Abstract: Objective To explore the effect of up-regulation of KA1 subunit of the kainate receptor on endoplasmic reticulum
stress (ERS)-induced excitotoxic neurodegeneration in mouse hippocampus. Methods Seventy adult male KM mice were
subjected to microinjections into the hippocampus of kainic acid (KA) or 500, 1000, or 2000 μg/ml tunicamycin (TM). At 1, 2, 3,
4, 5, 8, and 12 h after the injections, the mice were assessed for Bederson scores and sacrificed for FJB staining and
immunofluorescence observation of the brain slices. Results At 3, 4, 5, and 8 h after KA injection and at 4 and 5 h after of 2000
μg/ml TM injection, the mice showed severe central nervous system dysfunction, and FJB staining revealed increased cell
death in the hippocampus, where up-regulated expressions of KA1 receptor and ERS marker P-eIF2α were found by
immunofluorescence staining (P<0.05).
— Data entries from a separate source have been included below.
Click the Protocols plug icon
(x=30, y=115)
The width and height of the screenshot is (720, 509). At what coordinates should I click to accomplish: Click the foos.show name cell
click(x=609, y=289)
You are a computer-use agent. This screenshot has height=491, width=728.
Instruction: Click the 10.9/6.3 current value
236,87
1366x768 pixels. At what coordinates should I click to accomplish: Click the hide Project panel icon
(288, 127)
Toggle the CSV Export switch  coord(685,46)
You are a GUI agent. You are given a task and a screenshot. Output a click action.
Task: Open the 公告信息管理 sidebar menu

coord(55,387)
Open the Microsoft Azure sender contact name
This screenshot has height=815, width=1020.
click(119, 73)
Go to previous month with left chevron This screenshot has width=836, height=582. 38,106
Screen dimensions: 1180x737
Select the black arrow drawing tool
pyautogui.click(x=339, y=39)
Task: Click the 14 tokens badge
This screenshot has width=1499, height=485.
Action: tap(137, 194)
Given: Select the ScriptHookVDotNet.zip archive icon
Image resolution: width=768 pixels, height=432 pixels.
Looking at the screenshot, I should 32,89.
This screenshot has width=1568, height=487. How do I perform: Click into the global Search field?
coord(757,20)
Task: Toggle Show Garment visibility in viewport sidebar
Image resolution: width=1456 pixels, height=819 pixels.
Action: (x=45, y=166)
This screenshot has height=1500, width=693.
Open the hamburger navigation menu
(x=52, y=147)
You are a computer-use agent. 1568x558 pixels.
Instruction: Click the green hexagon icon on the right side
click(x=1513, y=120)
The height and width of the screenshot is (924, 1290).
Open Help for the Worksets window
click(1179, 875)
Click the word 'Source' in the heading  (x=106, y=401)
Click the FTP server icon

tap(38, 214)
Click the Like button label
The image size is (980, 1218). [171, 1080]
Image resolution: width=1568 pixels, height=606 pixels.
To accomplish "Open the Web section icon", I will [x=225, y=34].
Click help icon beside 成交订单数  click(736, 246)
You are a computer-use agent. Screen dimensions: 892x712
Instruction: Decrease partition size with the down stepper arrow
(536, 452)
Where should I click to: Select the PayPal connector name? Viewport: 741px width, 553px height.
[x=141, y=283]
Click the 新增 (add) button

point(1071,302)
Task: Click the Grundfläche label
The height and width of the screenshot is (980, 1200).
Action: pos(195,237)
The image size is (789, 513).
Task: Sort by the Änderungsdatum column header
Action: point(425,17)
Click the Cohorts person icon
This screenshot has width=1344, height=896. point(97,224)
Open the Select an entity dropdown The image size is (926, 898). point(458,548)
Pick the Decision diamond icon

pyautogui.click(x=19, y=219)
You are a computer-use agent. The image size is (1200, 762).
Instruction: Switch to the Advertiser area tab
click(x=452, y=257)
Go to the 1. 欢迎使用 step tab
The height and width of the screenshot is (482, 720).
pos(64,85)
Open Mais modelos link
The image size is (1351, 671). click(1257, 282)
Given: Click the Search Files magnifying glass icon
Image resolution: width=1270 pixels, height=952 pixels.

Conclusion Microinjection of KA or TM into the hippocampus causes neuronal death
and ERS with up-regulated expression of KA1. In this process of neuronal apoptosis, the membrane receptor KA1 receives the
apoptosis signal and transfers it to the inside of the cells to cause cell endoplasmic reticulum dysfunction and ERS response,
which ultimately leads to neuronal death.